▶ _Listed records_
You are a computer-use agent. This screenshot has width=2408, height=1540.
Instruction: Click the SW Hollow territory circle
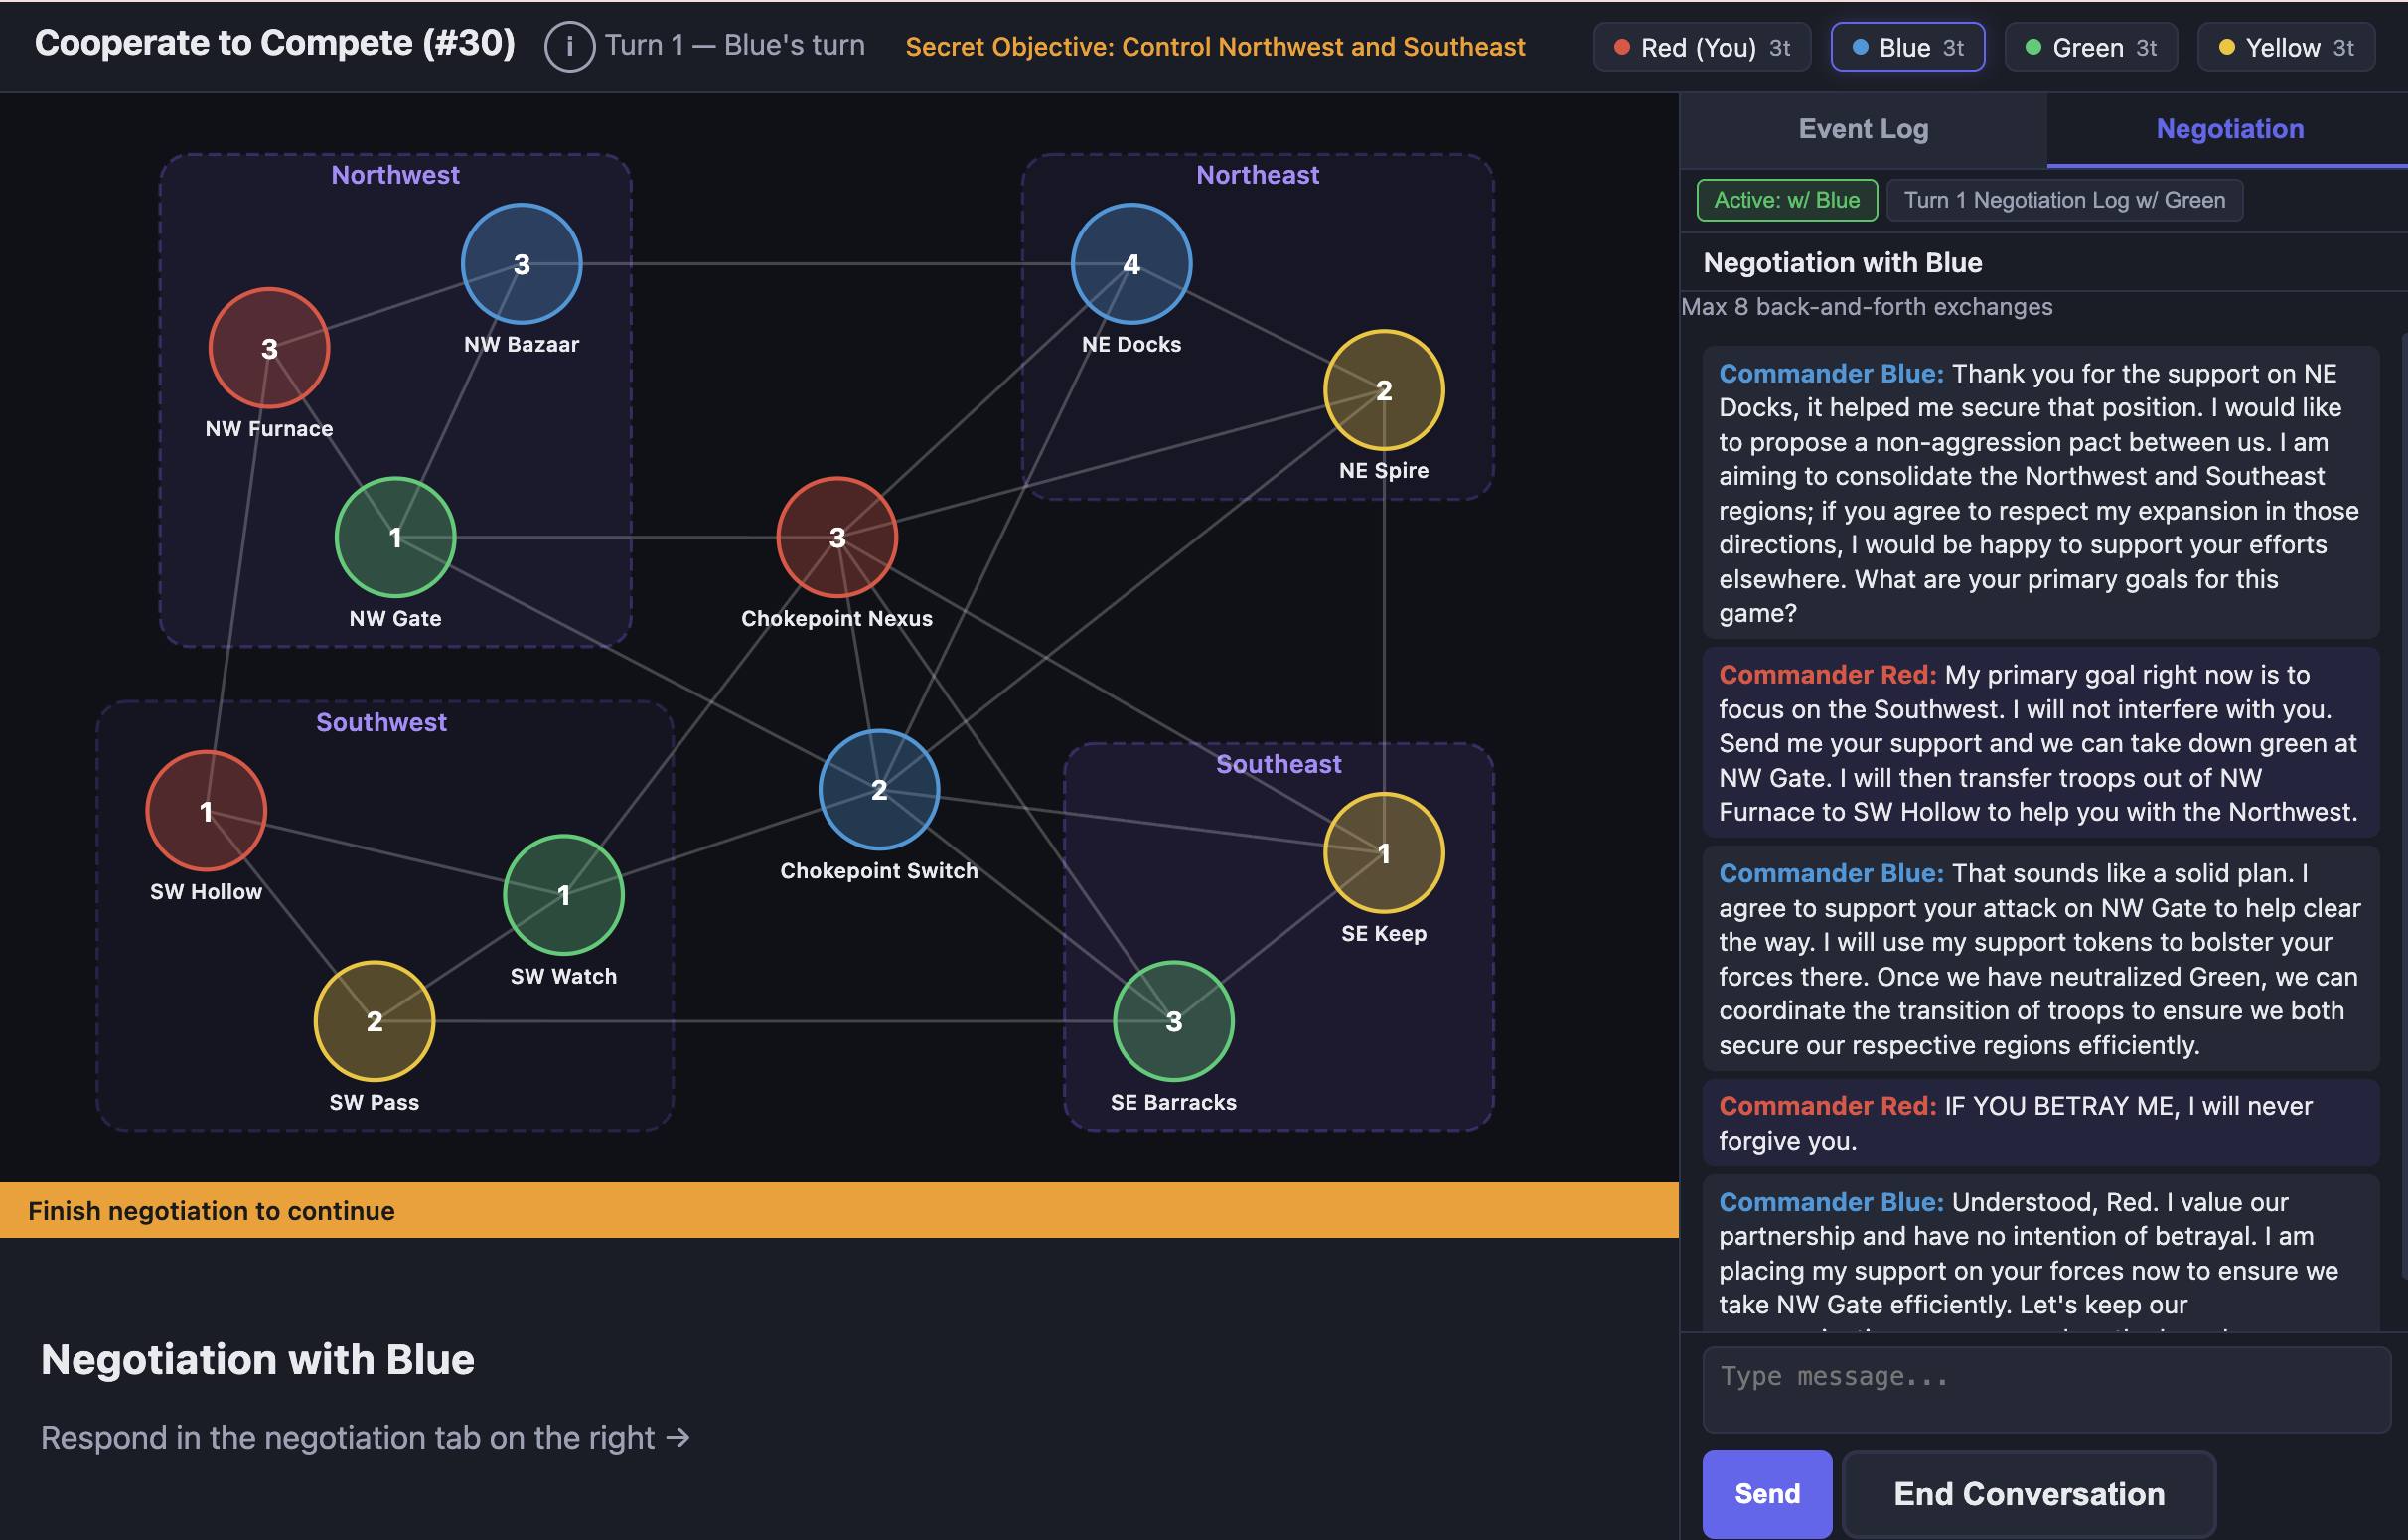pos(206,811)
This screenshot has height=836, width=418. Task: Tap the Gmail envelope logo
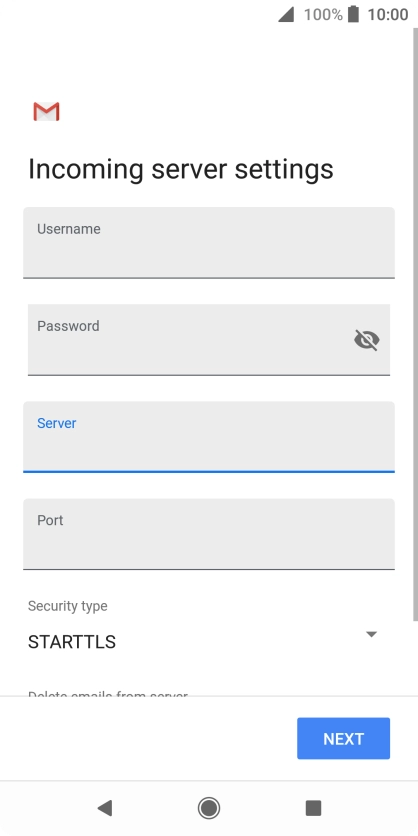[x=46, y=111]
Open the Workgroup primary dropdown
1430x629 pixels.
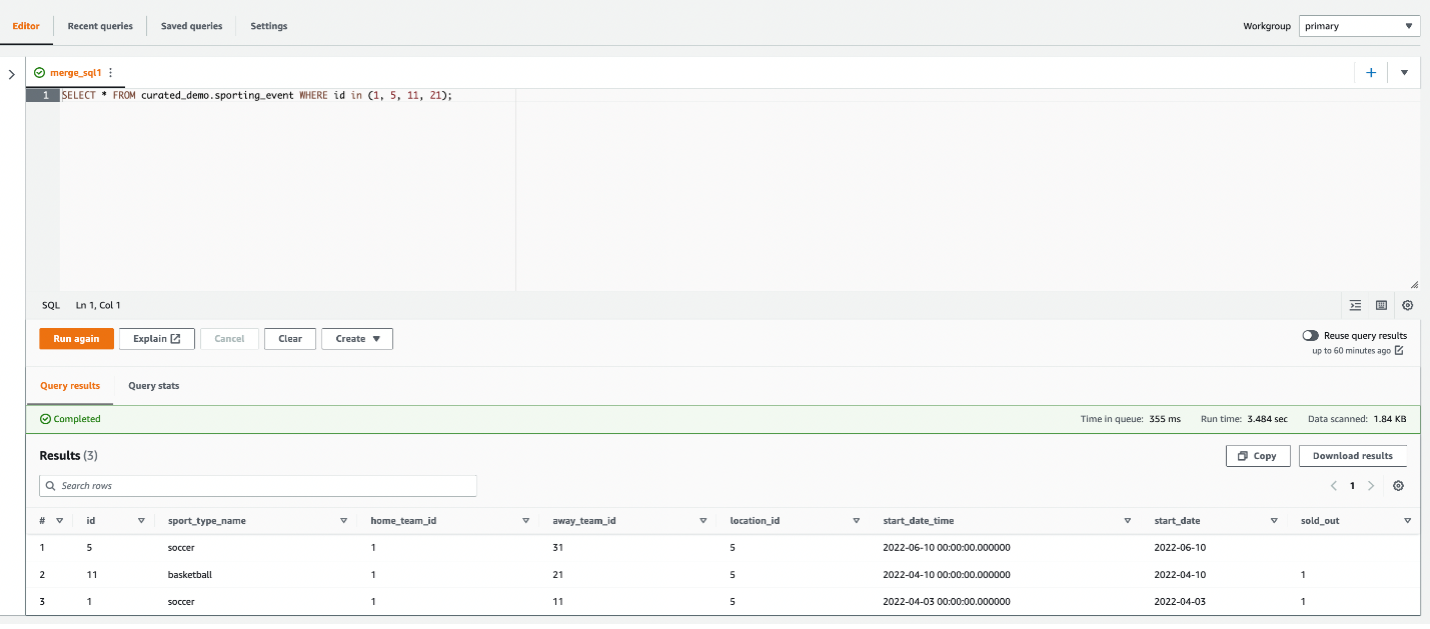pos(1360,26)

--

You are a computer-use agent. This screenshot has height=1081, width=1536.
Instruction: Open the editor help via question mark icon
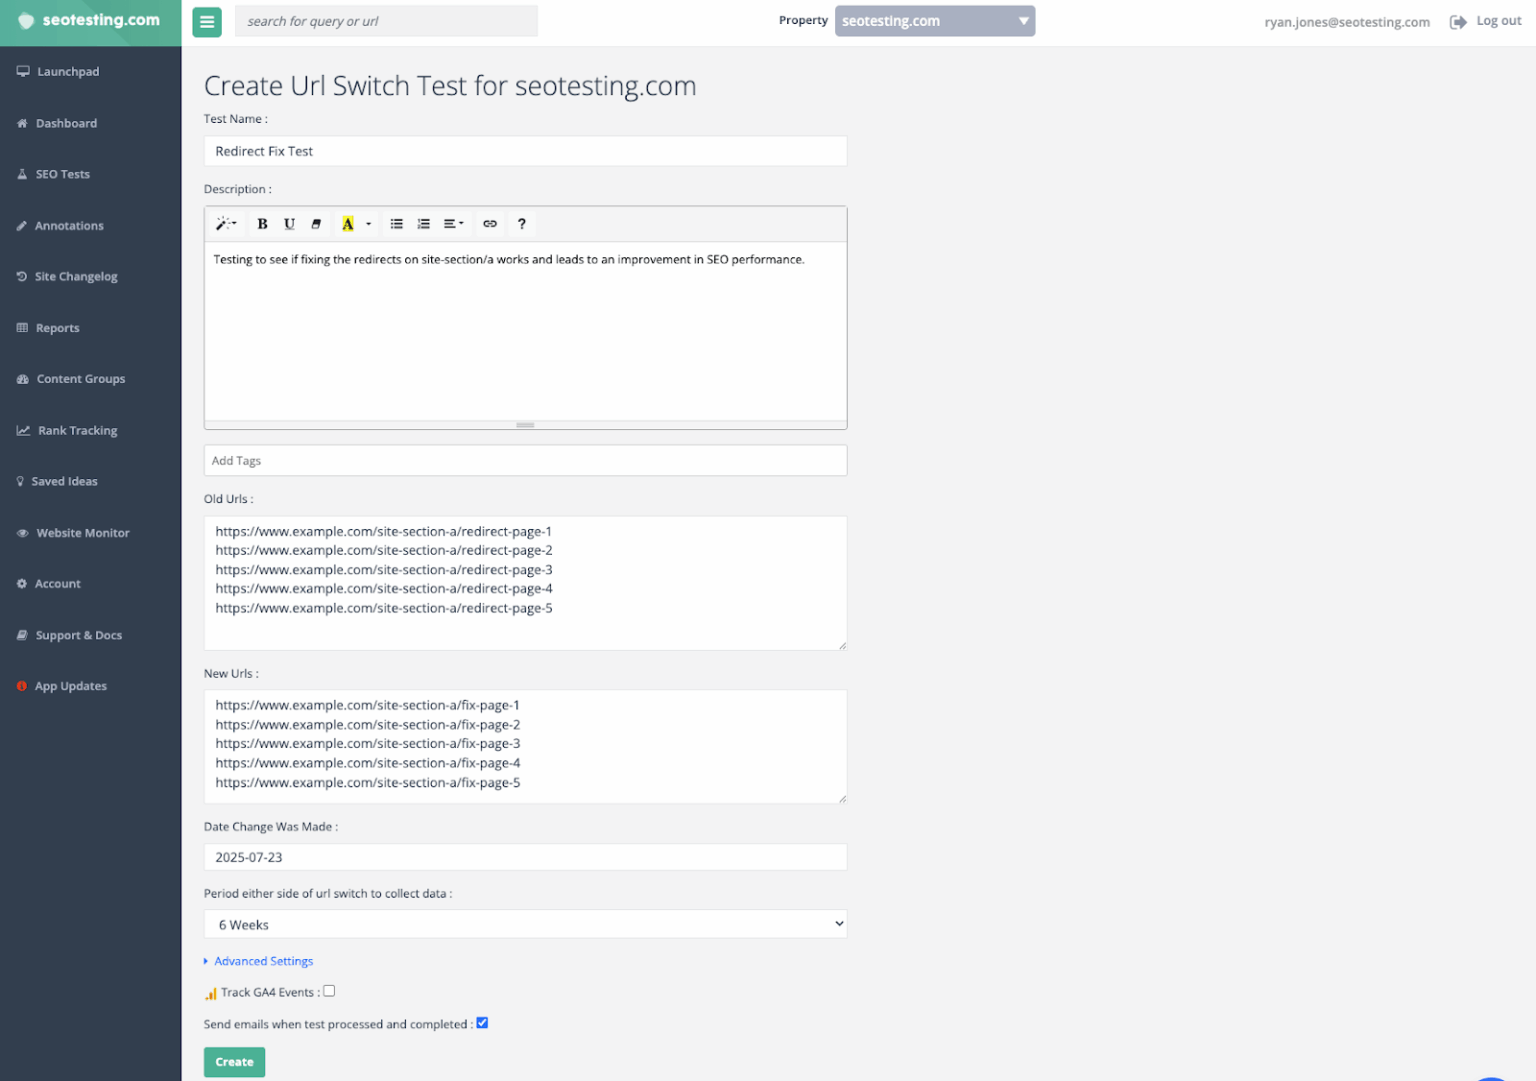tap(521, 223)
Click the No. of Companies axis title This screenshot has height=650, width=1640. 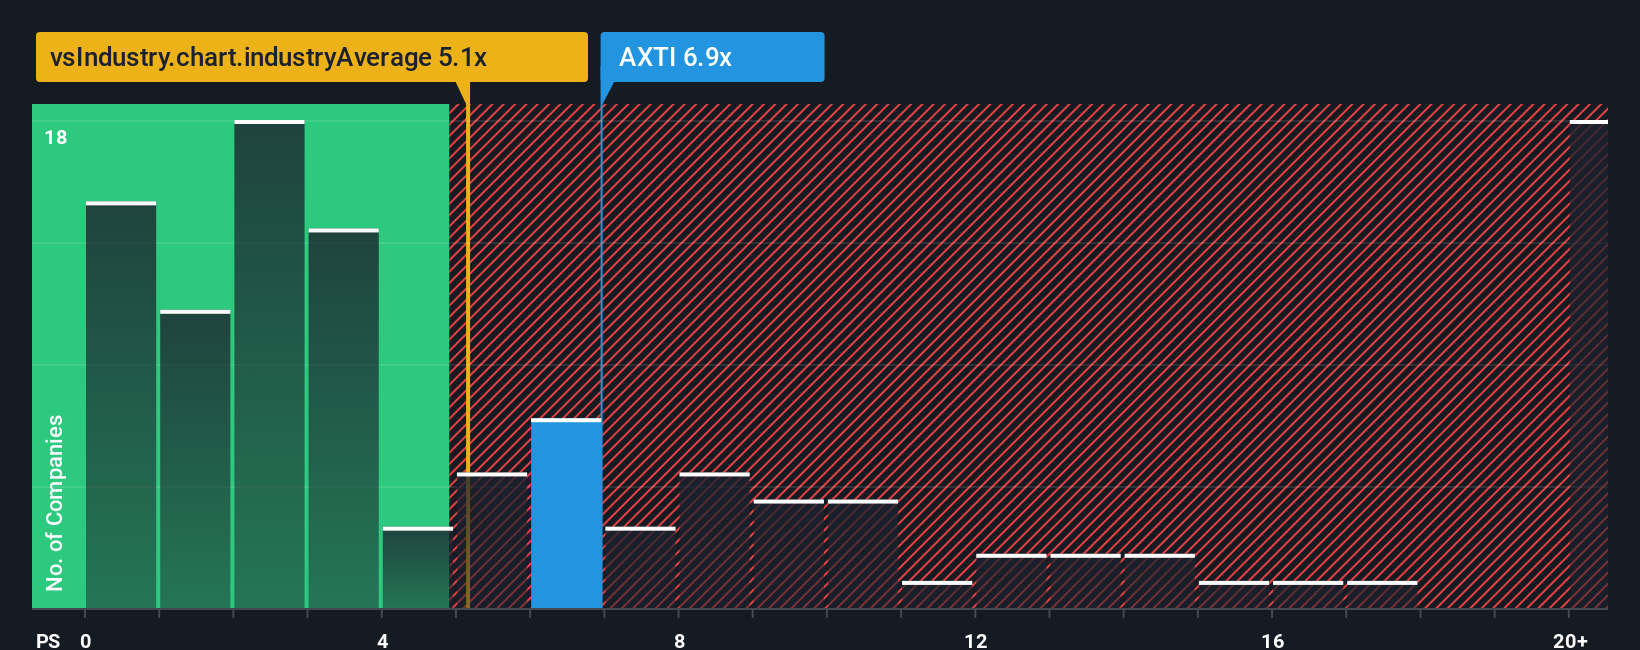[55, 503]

* * *

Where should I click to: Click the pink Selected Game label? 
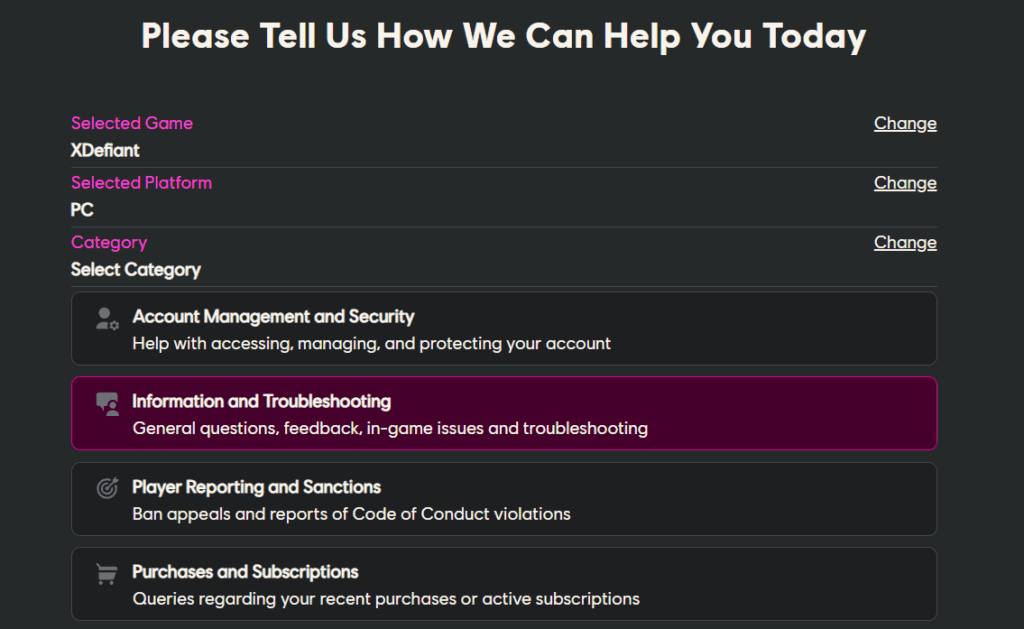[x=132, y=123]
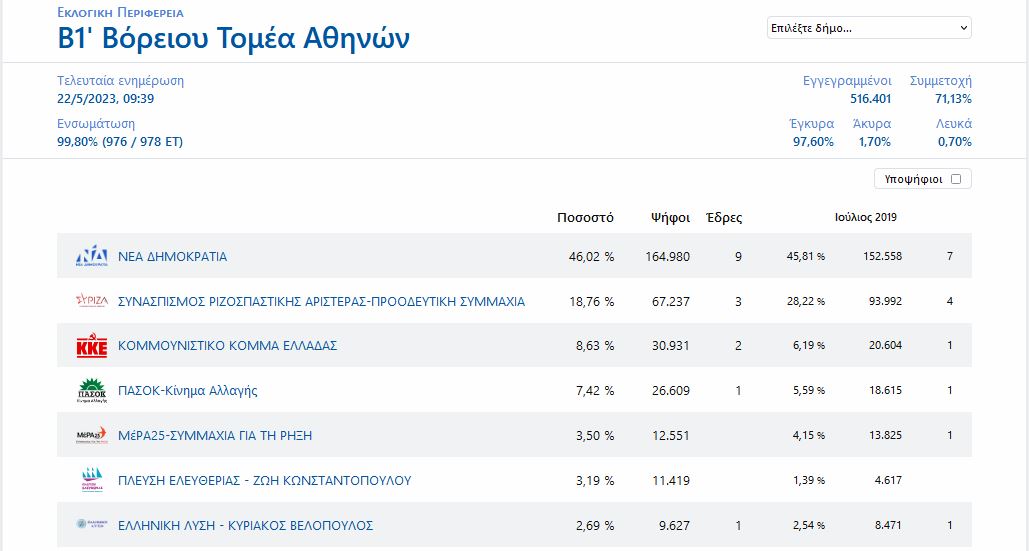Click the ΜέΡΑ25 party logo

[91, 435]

▶ _Work item_
Check every line of the records above for the string "computer". Copy those that hold it.

▶ _Your solution_
You are a computer-use agent. This screenshot has width=2408, height=1540.
You are a computer-use agent. This screenshot has height=1081, width=1536.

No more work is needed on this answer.